**EXERCISE**
Copy exactly the stretch of data below from the line with "Image resolution: width=512" through the line with "This screenshot has height=668, width=1348.", including both of those lines.

── DATA

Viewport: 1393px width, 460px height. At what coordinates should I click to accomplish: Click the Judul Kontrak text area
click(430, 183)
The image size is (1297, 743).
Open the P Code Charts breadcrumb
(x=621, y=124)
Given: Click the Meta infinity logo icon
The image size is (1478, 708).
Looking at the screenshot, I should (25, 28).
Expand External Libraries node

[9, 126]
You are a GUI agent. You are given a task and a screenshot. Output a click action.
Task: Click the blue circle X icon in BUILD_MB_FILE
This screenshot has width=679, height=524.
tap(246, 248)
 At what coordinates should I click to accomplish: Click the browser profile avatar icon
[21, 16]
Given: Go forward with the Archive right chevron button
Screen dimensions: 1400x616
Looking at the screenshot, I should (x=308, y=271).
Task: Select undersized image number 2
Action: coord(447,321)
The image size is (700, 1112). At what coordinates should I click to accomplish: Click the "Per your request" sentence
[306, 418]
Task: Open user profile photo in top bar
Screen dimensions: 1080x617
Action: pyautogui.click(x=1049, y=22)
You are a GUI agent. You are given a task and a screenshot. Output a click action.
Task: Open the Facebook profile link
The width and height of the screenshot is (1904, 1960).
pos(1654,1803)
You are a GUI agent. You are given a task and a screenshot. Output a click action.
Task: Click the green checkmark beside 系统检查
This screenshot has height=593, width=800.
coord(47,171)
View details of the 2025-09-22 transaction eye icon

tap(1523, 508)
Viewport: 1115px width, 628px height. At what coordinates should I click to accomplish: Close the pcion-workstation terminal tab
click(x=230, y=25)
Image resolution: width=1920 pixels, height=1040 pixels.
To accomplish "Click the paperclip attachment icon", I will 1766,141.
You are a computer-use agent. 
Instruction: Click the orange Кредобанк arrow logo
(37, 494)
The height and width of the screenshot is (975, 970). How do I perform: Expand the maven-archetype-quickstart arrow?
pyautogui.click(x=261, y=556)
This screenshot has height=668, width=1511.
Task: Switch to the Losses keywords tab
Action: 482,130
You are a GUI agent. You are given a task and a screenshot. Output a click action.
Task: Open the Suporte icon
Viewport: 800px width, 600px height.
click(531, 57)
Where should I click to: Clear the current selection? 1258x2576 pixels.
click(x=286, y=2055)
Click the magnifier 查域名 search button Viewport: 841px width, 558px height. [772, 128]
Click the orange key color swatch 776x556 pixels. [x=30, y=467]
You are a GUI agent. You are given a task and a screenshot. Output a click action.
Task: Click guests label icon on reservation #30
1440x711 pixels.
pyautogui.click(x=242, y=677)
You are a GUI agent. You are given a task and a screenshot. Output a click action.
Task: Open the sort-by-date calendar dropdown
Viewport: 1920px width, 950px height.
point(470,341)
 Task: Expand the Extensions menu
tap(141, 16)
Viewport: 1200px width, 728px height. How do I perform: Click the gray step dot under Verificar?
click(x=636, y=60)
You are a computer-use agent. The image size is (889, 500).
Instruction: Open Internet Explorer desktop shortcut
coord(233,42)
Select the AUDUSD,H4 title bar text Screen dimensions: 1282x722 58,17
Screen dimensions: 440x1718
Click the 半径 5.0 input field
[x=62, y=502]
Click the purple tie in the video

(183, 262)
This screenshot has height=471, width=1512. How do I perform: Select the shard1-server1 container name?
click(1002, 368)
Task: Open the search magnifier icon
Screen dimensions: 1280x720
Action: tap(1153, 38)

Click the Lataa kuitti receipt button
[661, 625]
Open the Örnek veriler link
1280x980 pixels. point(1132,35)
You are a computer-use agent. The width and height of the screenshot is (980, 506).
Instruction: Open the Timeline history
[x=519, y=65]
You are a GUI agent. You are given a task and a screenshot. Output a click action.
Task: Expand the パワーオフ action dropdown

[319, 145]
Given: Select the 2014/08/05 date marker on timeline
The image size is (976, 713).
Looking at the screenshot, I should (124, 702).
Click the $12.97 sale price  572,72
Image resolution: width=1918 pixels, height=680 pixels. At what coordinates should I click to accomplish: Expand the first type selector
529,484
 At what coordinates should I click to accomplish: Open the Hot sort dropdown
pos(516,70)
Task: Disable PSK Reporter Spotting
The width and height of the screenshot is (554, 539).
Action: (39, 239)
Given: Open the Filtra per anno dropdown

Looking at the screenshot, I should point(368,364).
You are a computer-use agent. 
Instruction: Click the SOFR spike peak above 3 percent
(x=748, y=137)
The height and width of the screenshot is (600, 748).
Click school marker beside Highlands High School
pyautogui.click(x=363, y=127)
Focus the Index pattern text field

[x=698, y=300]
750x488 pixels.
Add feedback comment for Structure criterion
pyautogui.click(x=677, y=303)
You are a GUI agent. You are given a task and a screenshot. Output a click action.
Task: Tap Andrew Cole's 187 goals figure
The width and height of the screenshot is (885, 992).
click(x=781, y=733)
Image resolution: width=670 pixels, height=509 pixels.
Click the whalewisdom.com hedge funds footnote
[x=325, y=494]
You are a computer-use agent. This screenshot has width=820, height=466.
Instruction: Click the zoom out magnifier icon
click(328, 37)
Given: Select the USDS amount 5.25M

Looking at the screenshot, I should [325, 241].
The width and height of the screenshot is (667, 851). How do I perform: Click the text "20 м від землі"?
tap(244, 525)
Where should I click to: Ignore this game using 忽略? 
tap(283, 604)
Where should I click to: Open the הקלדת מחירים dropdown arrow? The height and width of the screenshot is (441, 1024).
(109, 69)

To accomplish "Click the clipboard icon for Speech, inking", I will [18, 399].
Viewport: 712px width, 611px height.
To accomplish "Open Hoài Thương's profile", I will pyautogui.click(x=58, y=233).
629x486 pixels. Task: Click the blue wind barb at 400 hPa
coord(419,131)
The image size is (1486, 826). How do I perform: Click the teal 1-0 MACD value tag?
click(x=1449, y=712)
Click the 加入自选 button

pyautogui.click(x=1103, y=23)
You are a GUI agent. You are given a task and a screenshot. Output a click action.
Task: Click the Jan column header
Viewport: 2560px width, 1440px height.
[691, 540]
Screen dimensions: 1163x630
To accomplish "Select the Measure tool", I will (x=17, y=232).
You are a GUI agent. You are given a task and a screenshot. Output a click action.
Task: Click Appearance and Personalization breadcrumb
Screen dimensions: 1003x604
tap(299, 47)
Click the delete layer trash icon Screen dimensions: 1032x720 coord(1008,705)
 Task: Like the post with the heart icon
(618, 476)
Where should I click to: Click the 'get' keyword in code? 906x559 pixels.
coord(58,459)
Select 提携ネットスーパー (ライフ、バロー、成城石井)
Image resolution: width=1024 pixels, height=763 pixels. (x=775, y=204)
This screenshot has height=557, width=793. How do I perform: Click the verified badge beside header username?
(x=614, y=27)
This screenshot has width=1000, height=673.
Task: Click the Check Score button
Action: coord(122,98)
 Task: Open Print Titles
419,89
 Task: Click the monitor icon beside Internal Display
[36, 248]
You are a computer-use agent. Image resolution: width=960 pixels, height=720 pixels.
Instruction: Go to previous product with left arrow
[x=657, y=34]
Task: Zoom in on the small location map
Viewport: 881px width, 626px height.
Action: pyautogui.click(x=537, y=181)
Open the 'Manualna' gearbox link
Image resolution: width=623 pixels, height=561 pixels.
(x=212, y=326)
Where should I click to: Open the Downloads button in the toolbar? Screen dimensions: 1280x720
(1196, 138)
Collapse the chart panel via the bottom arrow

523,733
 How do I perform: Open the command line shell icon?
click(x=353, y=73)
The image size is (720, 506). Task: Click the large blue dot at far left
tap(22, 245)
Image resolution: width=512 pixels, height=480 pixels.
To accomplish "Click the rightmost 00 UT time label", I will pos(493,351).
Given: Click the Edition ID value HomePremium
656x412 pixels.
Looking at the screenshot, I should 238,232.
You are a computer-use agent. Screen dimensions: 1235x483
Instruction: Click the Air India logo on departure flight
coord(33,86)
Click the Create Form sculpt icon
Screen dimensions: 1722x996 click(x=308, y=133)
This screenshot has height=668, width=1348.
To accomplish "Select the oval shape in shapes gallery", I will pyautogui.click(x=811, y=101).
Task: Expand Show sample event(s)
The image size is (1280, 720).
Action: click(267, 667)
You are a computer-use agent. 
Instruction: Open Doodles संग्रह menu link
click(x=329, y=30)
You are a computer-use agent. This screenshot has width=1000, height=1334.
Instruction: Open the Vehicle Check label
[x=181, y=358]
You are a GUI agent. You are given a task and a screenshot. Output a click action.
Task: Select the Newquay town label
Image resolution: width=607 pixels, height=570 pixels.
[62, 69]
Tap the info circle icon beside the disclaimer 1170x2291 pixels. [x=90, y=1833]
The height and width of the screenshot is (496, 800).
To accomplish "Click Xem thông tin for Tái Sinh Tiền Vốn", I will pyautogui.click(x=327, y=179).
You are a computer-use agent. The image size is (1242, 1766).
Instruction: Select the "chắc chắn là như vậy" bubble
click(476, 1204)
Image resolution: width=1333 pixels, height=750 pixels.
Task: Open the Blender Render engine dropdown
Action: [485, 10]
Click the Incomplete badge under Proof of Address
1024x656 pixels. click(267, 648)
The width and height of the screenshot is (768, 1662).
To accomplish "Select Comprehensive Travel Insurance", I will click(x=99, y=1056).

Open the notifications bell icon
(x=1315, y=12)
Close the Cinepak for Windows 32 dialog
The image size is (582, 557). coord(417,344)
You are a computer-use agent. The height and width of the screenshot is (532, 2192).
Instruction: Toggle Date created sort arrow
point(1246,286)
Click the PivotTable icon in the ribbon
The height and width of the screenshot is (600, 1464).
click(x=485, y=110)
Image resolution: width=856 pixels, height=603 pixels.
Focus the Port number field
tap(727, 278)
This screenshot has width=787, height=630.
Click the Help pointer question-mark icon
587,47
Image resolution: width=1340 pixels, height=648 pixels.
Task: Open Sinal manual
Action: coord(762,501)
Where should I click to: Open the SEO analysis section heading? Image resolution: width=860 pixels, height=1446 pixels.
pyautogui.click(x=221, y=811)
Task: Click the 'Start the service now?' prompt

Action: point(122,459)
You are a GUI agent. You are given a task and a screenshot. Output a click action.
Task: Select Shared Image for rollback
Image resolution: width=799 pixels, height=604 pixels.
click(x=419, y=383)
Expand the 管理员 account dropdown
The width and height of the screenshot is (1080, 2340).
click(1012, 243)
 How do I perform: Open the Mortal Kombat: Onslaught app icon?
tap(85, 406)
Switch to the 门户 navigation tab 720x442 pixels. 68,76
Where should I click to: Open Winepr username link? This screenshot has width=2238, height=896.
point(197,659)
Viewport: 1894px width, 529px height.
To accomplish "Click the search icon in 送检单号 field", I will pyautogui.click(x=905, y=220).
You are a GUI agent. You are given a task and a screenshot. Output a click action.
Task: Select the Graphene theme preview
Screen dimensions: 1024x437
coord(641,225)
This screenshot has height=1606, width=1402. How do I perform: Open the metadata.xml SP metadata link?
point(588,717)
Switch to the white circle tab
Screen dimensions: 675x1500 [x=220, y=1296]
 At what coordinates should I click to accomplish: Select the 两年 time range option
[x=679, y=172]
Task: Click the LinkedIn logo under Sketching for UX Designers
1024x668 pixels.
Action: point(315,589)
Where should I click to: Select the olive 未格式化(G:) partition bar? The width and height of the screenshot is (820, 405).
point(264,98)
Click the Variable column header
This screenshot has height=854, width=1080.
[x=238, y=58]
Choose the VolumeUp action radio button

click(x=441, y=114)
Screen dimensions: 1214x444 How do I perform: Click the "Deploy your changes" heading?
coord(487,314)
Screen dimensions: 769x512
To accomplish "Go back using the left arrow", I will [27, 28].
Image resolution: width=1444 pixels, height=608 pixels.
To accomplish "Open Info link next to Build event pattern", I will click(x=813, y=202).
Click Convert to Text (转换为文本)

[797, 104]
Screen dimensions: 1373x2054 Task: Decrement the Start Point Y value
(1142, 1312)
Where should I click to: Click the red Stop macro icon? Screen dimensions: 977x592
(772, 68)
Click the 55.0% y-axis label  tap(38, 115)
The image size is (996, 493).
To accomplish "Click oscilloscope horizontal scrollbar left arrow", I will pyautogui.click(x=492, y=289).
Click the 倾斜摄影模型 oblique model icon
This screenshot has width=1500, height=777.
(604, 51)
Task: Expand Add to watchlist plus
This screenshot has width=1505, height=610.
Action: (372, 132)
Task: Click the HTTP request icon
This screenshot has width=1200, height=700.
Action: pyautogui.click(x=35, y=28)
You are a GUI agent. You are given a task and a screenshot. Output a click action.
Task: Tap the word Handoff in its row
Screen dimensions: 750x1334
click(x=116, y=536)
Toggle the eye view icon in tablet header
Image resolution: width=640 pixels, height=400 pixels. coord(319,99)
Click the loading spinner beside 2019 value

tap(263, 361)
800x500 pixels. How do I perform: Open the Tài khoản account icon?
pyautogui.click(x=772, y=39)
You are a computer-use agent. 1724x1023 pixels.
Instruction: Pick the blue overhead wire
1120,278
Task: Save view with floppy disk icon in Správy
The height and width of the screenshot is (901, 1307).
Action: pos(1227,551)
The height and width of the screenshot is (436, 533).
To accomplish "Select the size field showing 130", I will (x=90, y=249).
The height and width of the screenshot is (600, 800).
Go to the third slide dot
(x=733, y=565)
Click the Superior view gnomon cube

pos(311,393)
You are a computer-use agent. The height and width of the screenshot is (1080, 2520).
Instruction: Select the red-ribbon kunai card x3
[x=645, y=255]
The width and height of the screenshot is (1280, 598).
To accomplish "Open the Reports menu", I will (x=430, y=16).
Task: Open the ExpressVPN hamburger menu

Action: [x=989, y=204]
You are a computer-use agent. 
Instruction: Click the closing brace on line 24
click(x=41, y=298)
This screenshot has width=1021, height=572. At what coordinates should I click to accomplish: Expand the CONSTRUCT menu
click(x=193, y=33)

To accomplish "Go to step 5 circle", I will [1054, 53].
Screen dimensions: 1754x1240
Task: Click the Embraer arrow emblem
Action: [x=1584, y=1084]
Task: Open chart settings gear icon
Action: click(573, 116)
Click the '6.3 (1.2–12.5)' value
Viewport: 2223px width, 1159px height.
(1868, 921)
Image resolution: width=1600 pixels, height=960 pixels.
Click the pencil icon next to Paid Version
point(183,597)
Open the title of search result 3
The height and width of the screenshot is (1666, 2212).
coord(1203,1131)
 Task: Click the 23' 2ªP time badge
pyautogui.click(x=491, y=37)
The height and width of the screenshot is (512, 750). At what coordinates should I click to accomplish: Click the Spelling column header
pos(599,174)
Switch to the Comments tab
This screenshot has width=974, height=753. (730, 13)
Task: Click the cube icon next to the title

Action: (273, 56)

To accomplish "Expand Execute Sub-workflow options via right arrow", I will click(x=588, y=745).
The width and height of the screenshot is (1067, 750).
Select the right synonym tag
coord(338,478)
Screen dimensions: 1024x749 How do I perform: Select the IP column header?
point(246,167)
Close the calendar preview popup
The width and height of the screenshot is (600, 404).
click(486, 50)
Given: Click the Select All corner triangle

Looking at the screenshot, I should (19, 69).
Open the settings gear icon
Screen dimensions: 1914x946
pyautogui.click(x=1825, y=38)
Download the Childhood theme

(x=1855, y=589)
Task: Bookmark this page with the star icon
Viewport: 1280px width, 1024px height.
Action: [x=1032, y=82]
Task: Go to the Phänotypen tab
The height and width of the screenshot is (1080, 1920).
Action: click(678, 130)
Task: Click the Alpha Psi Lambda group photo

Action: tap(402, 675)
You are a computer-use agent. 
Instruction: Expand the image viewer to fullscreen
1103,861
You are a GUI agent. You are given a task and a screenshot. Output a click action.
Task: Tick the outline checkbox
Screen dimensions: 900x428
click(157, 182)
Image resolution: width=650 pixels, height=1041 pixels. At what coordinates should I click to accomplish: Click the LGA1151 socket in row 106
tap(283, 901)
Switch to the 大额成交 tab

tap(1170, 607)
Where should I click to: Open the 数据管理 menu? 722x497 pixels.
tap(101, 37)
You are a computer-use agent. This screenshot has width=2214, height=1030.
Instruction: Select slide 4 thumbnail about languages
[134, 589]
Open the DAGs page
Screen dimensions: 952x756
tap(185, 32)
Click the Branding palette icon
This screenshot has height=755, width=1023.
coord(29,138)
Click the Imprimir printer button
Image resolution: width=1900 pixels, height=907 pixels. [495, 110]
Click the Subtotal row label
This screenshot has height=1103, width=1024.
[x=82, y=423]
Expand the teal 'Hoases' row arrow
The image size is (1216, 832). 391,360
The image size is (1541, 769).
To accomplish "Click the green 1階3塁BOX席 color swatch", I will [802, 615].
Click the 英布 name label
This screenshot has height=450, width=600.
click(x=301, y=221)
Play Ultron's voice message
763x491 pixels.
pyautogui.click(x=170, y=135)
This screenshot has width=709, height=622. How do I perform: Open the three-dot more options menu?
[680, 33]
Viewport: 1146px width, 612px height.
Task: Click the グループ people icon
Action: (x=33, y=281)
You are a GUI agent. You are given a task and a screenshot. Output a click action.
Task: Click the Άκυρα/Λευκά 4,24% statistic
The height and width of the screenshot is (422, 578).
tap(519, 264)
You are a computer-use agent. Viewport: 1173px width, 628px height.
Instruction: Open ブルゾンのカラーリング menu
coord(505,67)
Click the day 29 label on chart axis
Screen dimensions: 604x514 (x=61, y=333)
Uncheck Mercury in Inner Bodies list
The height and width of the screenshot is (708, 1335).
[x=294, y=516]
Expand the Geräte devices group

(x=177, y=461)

────

**TASK RESPONSE**
Image resolution: width=512 pixels, height=480 pixels.
To accomplish "Click the rightmost 00 UT time label", I will pos(493,351).
Given: Click the Edition ID value HomePremium
656x412 pixels.
Looking at the screenshot, I should 238,232.
You are a computer-use agent. Screen dimensions: 1235x483
Instruction: Click the Air India logo on departure flight
coord(33,86)
Click the Create Form sculpt icon
Screen dimensions: 1722x996 click(x=308, y=133)
This screenshot has height=668, width=1348.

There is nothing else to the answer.